Update RFC-0001 for archival locking and archival barrier semantics by HumairAK · Pull Request #9 · mlflow/rfcs

HumairAK · 2026-04-22T04:45:46Z

Summary

This PR updates RFC-0001 for trace archival to reflect the current design for both archival payload location semantics and archival/write coordination.

In particular, it:

keeps mlflow.artifactLocation reserved for the trace's ordinary artifact root, including attachments
introduces mlflow.trace.archiveLocation as the archive-specific location for archived traces.pb payloads
updates retrieval, deletion, and repository-ingestion semantics to consistently use the archive-specific location when SpansLocation=ARCHIVE_REPO
clarifies the existing artifact-backed trace path so the RFC distinguishes ordinary trace artifacts from archival payload storage
replaces the earlier transient archival-barrier approach with version-based coordination using a per-trace trace_version
documents atomic archival finalization semantics so concurrent DB-backed writes and archival cannot leave a trace in a mixed DB/archive state
clarifies crash recovery and retry behavior when archival is interrupted or loses a race with a concurrent write
updates the implementation-impact and migration notes to reflect the new archive-location tag and trace_version coordination model

Implementation context

Related implementation details:

mprahl · 2026-04-23T21:38:25Z

+7. **Finalize archival atomically:** Update `spans.content` to an empty string, set the trace tag `mlflow.trace.spansLocation` = `SpansLocation.ARCHIVE_REPO`, and clear the transient `mlflow.trace.archiving` tag.
+8. **Clear the emergency tag:** If the archival was triggered by `archive now` and the emergency archival pass completes successfully, clear the tag so it behaves as a one-shot failsafe.
+
+`log_spans()` must cooperate with this barrier. In particular, DB-backed span writes should check for blocked traces both before and after their batch upserts so a write that races with archival fails and rolls back instead of partially succeeding and then reasserting `TRACKING_STORE` after archival has begun.


Could this be optimized so that the span insert fails by using a where clause on the archive in progress tag not being set? This would avoid the additional read.

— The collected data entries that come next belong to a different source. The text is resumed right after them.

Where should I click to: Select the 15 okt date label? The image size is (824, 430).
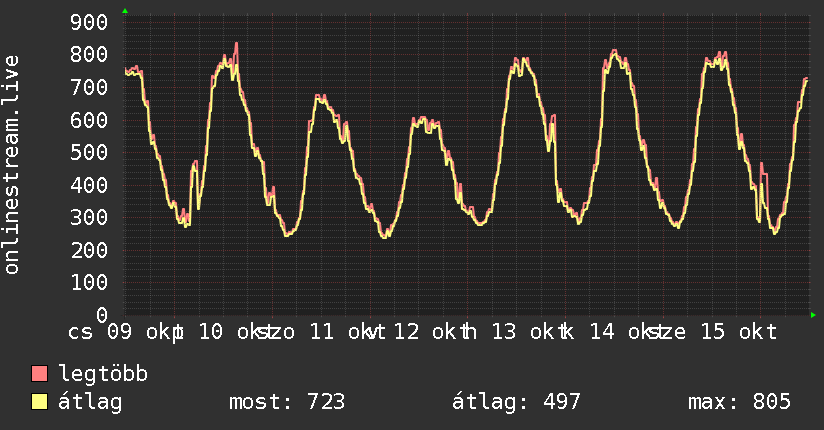tap(739, 332)
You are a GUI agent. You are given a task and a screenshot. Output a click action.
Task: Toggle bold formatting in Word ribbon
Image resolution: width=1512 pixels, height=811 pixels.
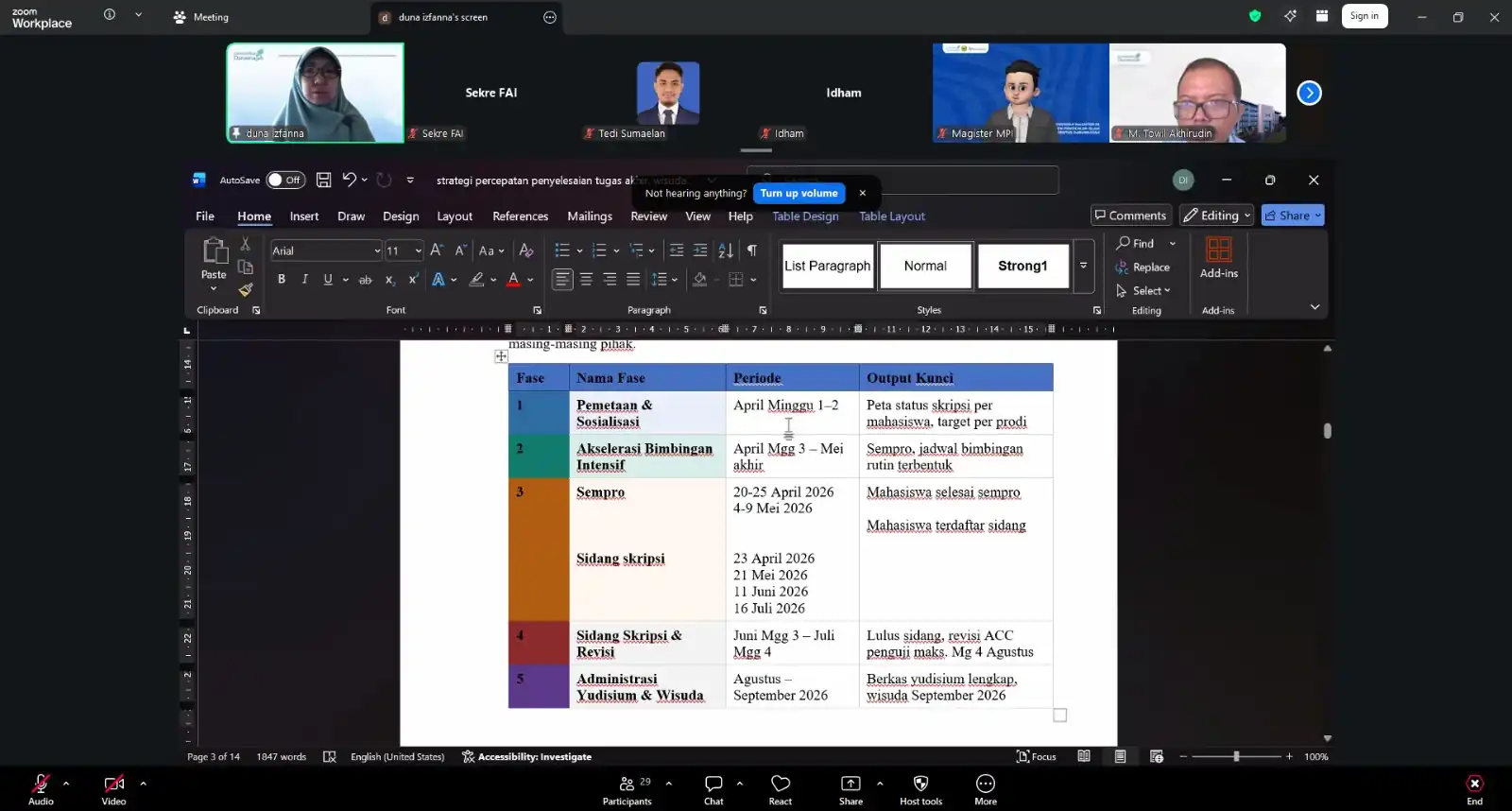pos(282,279)
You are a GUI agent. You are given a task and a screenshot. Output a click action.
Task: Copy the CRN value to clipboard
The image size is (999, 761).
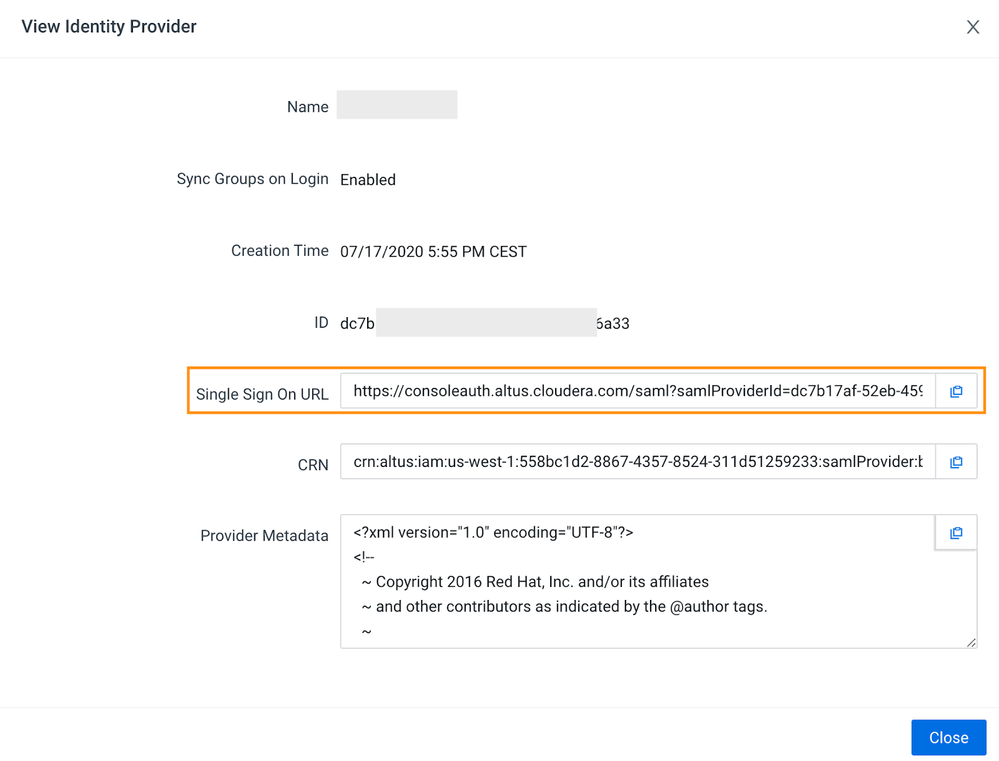tap(956, 462)
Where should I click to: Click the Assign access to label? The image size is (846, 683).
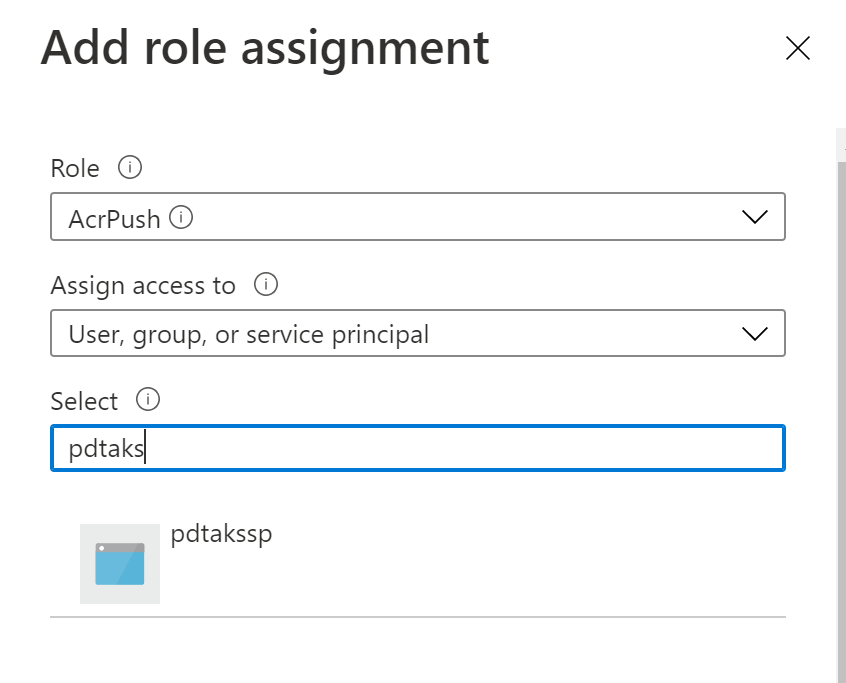point(142,286)
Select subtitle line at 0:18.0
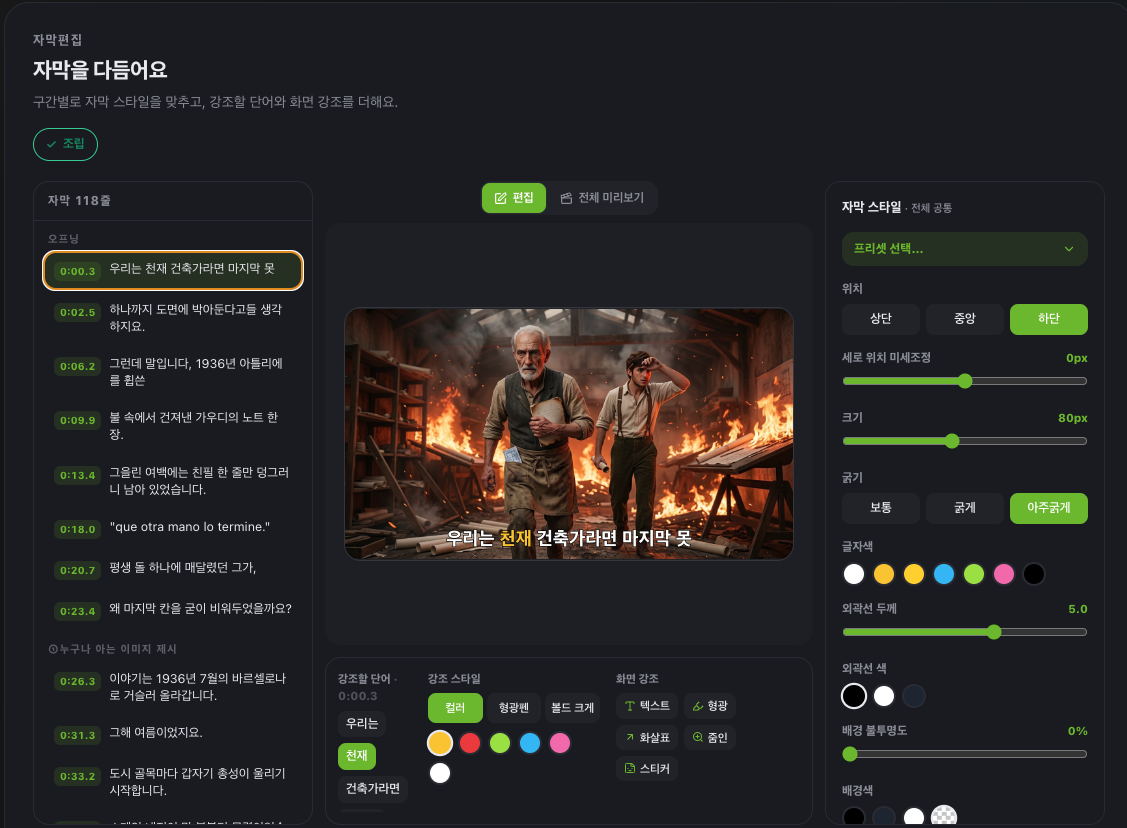The width and height of the screenshot is (1127, 828). [172, 528]
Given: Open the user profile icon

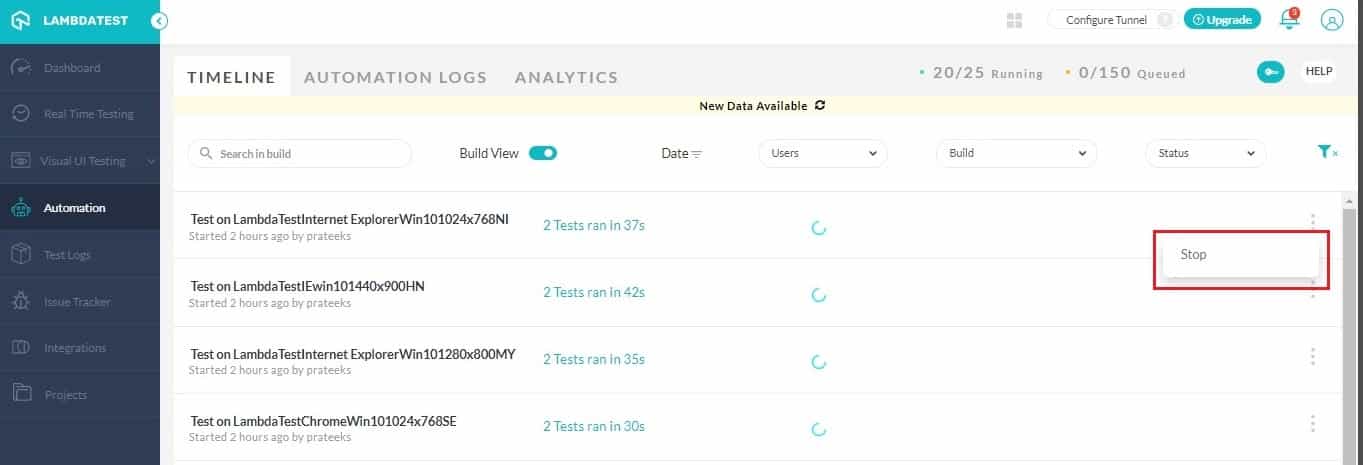Looking at the screenshot, I should point(1331,19).
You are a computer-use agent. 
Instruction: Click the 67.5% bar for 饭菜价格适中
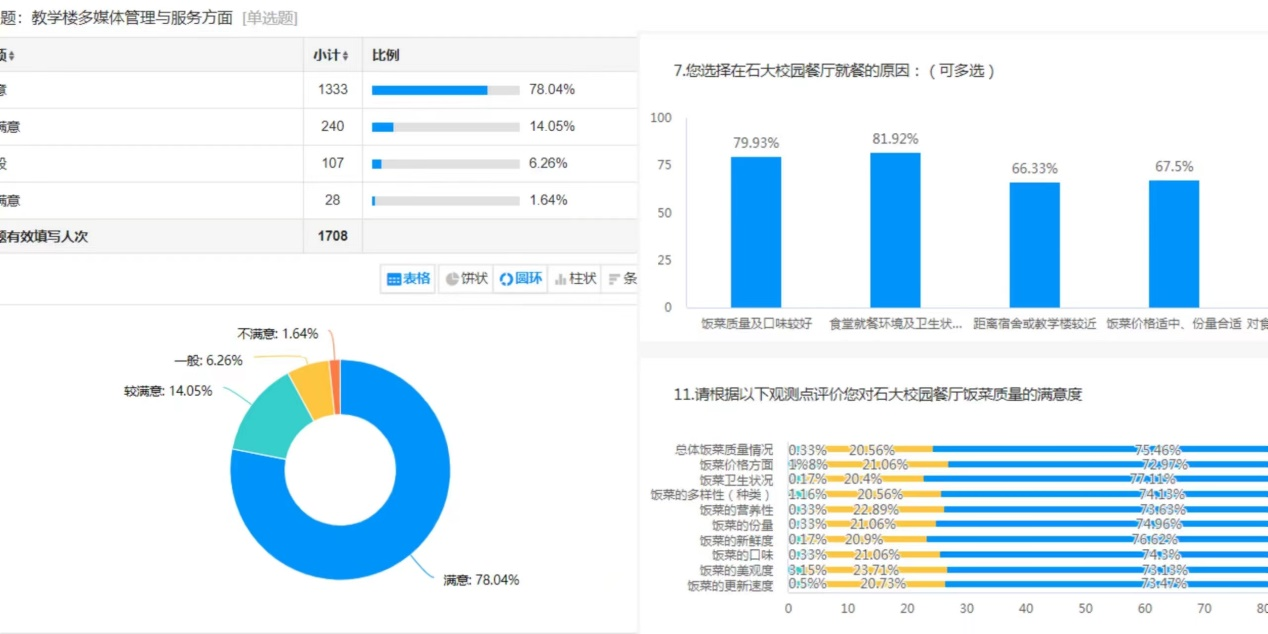1173,244
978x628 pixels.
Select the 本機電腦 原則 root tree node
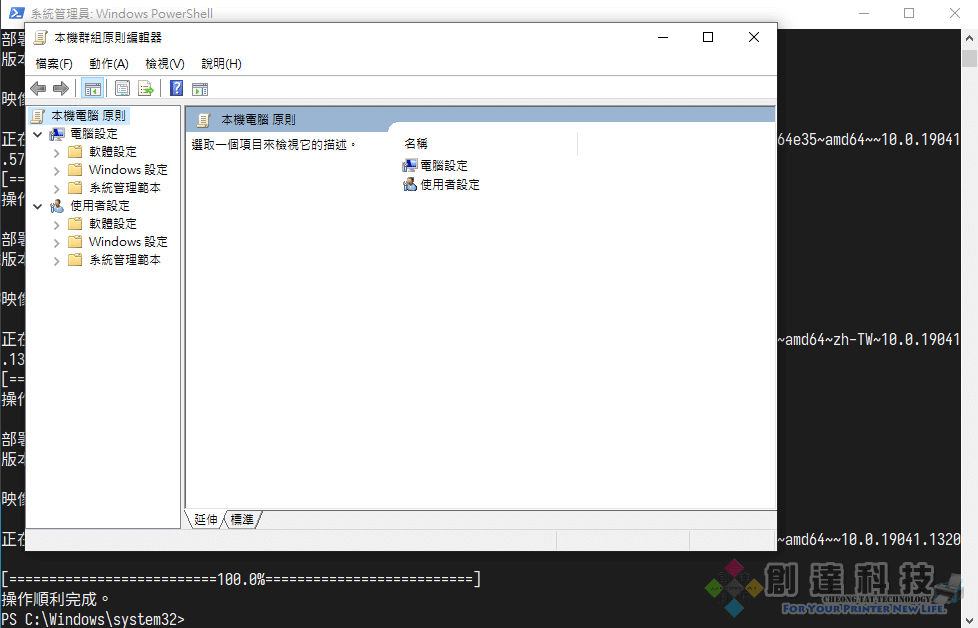point(88,116)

Unfortunately this wouldn't be enough to coordinate the writes. In the current SQL-backed implementation, we have to coordinate archival and log_spans() more broadly than just making the insert conditional. Once archival takes ownership of a trace, conflicting DB-backed writes are rejected so they can’t partially succeed and then reassert TRACKING_STORE.

The relevant code can be found here.

mprahl · 2026-04-23T21:40:11Z

@HumairAK I'd suggest that future RFC updates should be less implementation detail heavy and be focused more on the decisions to be made.

You could have avoided my comment 😆 : #9 (comment)

HumairAK · 2026-04-24T13:23:45Z

I agree, my original intention was to just draw attention that we'll need to add coordination to existing log_spans() but I think it went a bit too into the weeds, I updated the doc to focus more on the semantics of coordination. See the last commit.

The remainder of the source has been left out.